→ What to do:
Rewrite the entries below, replacing "refresh icon" with "reload icon" and leaving everything else as it is.

→ Record excerpts:

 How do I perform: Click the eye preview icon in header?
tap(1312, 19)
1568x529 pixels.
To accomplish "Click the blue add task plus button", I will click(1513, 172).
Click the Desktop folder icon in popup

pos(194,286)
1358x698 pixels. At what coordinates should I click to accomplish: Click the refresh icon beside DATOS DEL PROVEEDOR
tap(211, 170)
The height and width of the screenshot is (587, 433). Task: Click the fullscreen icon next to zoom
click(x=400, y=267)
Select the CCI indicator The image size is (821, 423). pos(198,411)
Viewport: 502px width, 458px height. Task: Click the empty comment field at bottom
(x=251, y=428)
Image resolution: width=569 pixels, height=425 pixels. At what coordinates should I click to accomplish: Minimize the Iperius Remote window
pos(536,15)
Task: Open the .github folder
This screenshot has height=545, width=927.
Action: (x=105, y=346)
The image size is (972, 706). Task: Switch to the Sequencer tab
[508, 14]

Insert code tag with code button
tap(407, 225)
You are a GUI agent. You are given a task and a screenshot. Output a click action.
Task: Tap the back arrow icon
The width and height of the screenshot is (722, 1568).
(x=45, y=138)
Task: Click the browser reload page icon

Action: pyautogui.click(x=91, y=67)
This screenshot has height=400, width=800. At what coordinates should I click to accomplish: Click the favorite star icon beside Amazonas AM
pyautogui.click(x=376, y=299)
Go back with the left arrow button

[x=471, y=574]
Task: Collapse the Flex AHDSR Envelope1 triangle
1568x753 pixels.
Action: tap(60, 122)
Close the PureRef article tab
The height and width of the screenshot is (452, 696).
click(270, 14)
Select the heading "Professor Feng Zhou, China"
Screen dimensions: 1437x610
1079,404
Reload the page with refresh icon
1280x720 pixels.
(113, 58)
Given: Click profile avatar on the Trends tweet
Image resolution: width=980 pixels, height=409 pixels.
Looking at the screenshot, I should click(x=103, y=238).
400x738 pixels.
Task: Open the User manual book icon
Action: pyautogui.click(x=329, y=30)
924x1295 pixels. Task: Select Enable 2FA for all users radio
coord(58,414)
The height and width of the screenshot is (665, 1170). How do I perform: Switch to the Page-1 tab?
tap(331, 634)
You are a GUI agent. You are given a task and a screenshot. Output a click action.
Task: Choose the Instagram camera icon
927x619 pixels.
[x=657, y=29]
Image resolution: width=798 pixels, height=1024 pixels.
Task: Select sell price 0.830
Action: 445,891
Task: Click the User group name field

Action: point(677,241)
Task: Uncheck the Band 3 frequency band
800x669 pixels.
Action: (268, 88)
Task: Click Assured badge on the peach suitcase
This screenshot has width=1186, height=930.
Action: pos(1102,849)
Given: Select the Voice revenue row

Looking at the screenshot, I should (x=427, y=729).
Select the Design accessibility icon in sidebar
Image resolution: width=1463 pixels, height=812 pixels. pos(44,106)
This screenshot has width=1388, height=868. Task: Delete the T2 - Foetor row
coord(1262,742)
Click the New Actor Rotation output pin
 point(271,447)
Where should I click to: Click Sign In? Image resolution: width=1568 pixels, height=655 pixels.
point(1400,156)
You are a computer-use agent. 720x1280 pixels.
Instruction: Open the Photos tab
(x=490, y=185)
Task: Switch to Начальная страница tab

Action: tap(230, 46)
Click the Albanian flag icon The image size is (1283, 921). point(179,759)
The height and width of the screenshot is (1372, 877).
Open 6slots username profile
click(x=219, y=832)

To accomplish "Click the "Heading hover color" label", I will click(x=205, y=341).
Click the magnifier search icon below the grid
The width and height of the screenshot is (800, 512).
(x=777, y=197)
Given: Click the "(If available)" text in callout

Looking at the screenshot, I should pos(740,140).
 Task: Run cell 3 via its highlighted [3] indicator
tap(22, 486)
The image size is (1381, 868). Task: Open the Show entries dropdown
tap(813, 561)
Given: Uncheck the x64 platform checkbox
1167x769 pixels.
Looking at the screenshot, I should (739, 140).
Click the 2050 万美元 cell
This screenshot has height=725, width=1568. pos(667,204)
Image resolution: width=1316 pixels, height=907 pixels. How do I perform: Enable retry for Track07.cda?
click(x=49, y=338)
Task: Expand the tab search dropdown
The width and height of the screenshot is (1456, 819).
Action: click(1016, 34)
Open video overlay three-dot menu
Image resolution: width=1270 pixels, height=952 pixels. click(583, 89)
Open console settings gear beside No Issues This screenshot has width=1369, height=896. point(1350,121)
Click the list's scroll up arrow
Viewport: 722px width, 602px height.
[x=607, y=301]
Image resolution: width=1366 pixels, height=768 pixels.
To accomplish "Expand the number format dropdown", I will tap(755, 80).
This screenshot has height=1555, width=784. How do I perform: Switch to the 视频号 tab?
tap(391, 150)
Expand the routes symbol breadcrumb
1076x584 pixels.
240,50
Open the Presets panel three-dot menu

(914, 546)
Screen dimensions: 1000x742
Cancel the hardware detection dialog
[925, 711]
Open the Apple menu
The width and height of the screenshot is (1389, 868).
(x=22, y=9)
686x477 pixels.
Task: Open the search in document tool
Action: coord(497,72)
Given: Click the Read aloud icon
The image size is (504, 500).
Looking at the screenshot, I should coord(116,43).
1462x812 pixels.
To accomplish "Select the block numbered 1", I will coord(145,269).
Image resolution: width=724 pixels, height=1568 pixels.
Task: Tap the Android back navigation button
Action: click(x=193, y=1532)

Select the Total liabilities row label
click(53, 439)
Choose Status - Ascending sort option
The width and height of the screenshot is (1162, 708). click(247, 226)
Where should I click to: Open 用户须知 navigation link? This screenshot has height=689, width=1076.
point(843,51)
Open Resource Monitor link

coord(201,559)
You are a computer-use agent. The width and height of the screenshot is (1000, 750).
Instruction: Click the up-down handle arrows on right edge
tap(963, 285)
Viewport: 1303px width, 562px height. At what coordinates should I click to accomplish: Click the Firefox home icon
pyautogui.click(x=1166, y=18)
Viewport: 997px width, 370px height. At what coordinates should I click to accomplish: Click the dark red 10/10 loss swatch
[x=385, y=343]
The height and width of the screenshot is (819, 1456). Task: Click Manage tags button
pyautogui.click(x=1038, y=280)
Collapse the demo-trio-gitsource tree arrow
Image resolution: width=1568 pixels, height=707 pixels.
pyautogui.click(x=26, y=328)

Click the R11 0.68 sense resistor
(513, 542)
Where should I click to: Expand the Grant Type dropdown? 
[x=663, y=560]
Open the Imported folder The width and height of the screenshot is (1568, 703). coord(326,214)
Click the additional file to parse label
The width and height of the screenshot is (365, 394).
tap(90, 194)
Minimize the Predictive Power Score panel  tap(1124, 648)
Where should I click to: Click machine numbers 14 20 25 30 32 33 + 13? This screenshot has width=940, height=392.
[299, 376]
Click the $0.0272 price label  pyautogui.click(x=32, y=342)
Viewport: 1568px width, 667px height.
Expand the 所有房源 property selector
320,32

→ Solution to this problem:
 How do I perform: Click the eye preview icon in header?
tap(1312, 19)
1568x529 pixels.
To accomplish "Click the blue add task plus button", I will click(1513, 172).
Click the Desktop folder icon in popup

pos(194,286)
1358x698 pixels. At what coordinates should I click to accomplish: Click the reload icon beside DATOS DEL PROVEEDOR
tap(211, 170)
The height and width of the screenshot is (587, 433). Task: Click the fullscreen icon next to zoom
click(x=400, y=267)
Select the CCI indicator The image size is (821, 423). pos(198,411)
Viewport: 502px width, 458px height. Task: Click the empty comment field at bottom
(x=251, y=428)
Image resolution: width=569 pixels, height=425 pixels. At what coordinates should I click to accomplish: Minimize the Iperius Remote window
pos(536,15)
Task: Open the .github folder
This screenshot has height=545, width=927.
Action: (x=105, y=346)
The image size is (972, 706). Task: Switch to the Sequencer tab
[508, 14]

Insert code tag with code button
tap(407, 225)
You are a GUI agent. You are given a task and a screenshot. Output a click action.
Task: Tap the back arrow icon
The width and height of the screenshot is (722, 1568).
(x=45, y=138)
Task: Click the browser reload page icon

Action: pyautogui.click(x=91, y=67)
This screenshot has height=400, width=800. At what coordinates should I click to accomplish: Click the favorite star icon beside Amazonas AM
pyautogui.click(x=376, y=299)
Go back with the left arrow button

[x=471, y=574]
Task: Collapse the Flex AHDSR Envelope1 triangle
1568x753 pixels.
Action: tap(60, 122)
Close the PureRef article tab
The height and width of the screenshot is (452, 696).
click(270, 14)
Select the heading "Professor Feng Zhou, China"
Screen dimensions: 1437x610
1079,404
Reload the page with reload icon
1280x720 pixels.
(113, 58)
Given: Click profile avatar on the Trends tweet
Image resolution: width=980 pixels, height=409 pixels.
Looking at the screenshot, I should click(x=103, y=238).
400x738 pixels.
Task: Open the User manual book icon
Action: pyautogui.click(x=329, y=30)
924x1295 pixels. Task: Select Enable 2FA for all users radio
coord(58,414)
The height and width of the screenshot is (665, 1170). How do I perform: Switch to the Page-1 tab?
tap(331, 634)
You are a GUI agent. You are given a task and a screenshot. Output a click action.
Task: Choose the Instagram camera icon
927x619 pixels.
[x=657, y=29]
Image resolution: width=798 pixels, height=1024 pixels.
Task: Select sell price 0.830
Action: 445,891
Task: Click the User group name field

Action: point(677,241)
Task: Uncheck the Band 3 frequency band
800x669 pixels.
Action: (268, 88)
Task: Click Assured badge on the peach suitcase
This screenshot has width=1186, height=930.
Action: pos(1102,849)
Given: Select the Voice revenue row

Looking at the screenshot, I should (x=427, y=729).
Select the Design accessibility icon in sidebar
Image resolution: width=1463 pixels, height=812 pixels. pos(44,106)
This screenshot has width=1388, height=868. Task: Delete the T2 - Foetor row
coord(1262,742)
Click the New Actor Rotation output pin
 point(271,447)
Where should I click to: Click Sign In? Image resolution: width=1568 pixels, height=655 pixels.
point(1400,156)
You are a computer-use agent. 720x1280 pixels.
Instruction: Open the Photos tab
(x=490, y=185)
Task: Switch to Начальная страница tab

Action: tap(230, 46)
Click the Albanian flag icon The image size is (1283, 921). point(179,759)
The height and width of the screenshot is (1372, 877).
Open 6slots username profile
click(x=219, y=832)

To accomplish "Click the "Heading hover color" label", I will click(x=205, y=341).
Click the magnifier search icon below the grid
The width and height of the screenshot is (800, 512).
(x=777, y=197)
Given: Click the "(If available)" text in callout

Looking at the screenshot, I should pos(740,140).
 Task: Run cell 3 via its highlighted [3] indicator
tap(22, 486)
The image size is (1381, 868). Task: Open the Show entries dropdown
tap(813, 561)
Given: Uncheck the x64 platform checkbox
1167x769 pixels.
Looking at the screenshot, I should (739, 140).
Click the 2050 万美元 cell
This screenshot has height=725, width=1568. pos(667,204)
Image resolution: width=1316 pixels, height=907 pixels. How do I perform: Enable retry for Track07.cda?
click(x=49, y=338)
Task: Expand the tab search dropdown
The width and height of the screenshot is (1456, 819).
Action: click(1016, 34)
Open video overlay three-dot menu
Image resolution: width=1270 pixels, height=952 pixels. click(583, 89)
Open console settings gear beside No Issues This screenshot has width=1369, height=896. point(1350,121)
Click the list's scroll up arrow
Viewport: 722px width, 602px height.
[x=607, y=301]
Image resolution: width=1366 pixels, height=768 pixels.
To accomplish "Expand the number format dropdown", I will tap(755, 80).
This screenshot has height=1555, width=784. How do I perform: Switch to the 视频号 tab?
tap(391, 150)
Expand the routes symbol breadcrumb
1076x584 pixels.
240,50
Open the Presets panel three-dot menu

(914, 546)
Screen dimensions: 1000x742
Cancel the hardware detection dialog
[925, 711]
Open the Apple menu
The width and height of the screenshot is (1389, 868).
(x=22, y=9)
686x477 pixels.
Task: Open the search in document tool
Action: coord(497,72)
Given: Click the Read aloud icon
The image size is (504, 500).
Looking at the screenshot, I should coord(116,43).
1462x812 pixels.
To accomplish "Select the block numbered 1", I will coord(145,269).
Image resolution: width=724 pixels, height=1568 pixels.
Task: Tap the Android back navigation button
Action: click(x=193, y=1532)

Select the Total liabilities row label
click(53, 439)
Choose Status - Ascending sort option
The width and height of the screenshot is (1162, 708). click(247, 226)
Where should I click to: Open 用户须知 navigation link? This screenshot has height=689, width=1076.
point(843,51)
Open Resource Monitor link

coord(201,559)
You are a computer-use agent. The width and height of the screenshot is (1000, 750).
Instruction: Click the up-down handle arrows on right edge
tap(963, 285)
Viewport: 1303px width, 562px height. At what coordinates should I click to accomplish: Click the Firefox home icon
pyautogui.click(x=1166, y=18)
Viewport: 997px width, 370px height. At what coordinates should I click to accomplish: Click the dark red 10/10 loss swatch
[x=385, y=343]
The height and width of the screenshot is (819, 1456). Task: Click Manage tags button
pyautogui.click(x=1038, y=280)
Collapse the demo-trio-gitsource tree arrow
Image resolution: width=1568 pixels, height=707 pixels.
pyautogui.click(x=26, y=328)

Click the R11 0.68 sense resistor
(513, 542)
Where should I click to: Expand the Grant Type dropdown? 
[x=663, y=560]
Open the Imported folder The width and height of the screenshot is (1568, 703). coord(326,214)
Click the additional file to parse label
The width and height of the screenshot is (365, 394).
tap(90, 194)
Minimize the Predictive Power Score panel  tap(1124, 648)
Where should I click to: Click machine numbers 14 20 25 30 32 33 + 13? This screenshot has width=940, height=392.
[299, 376]
Click the $0.0272 price label  pyautogui.click(x=32, y=342)
Viewport: 1568px width, 667px height.
Expand the 所有房源 property selector
320,32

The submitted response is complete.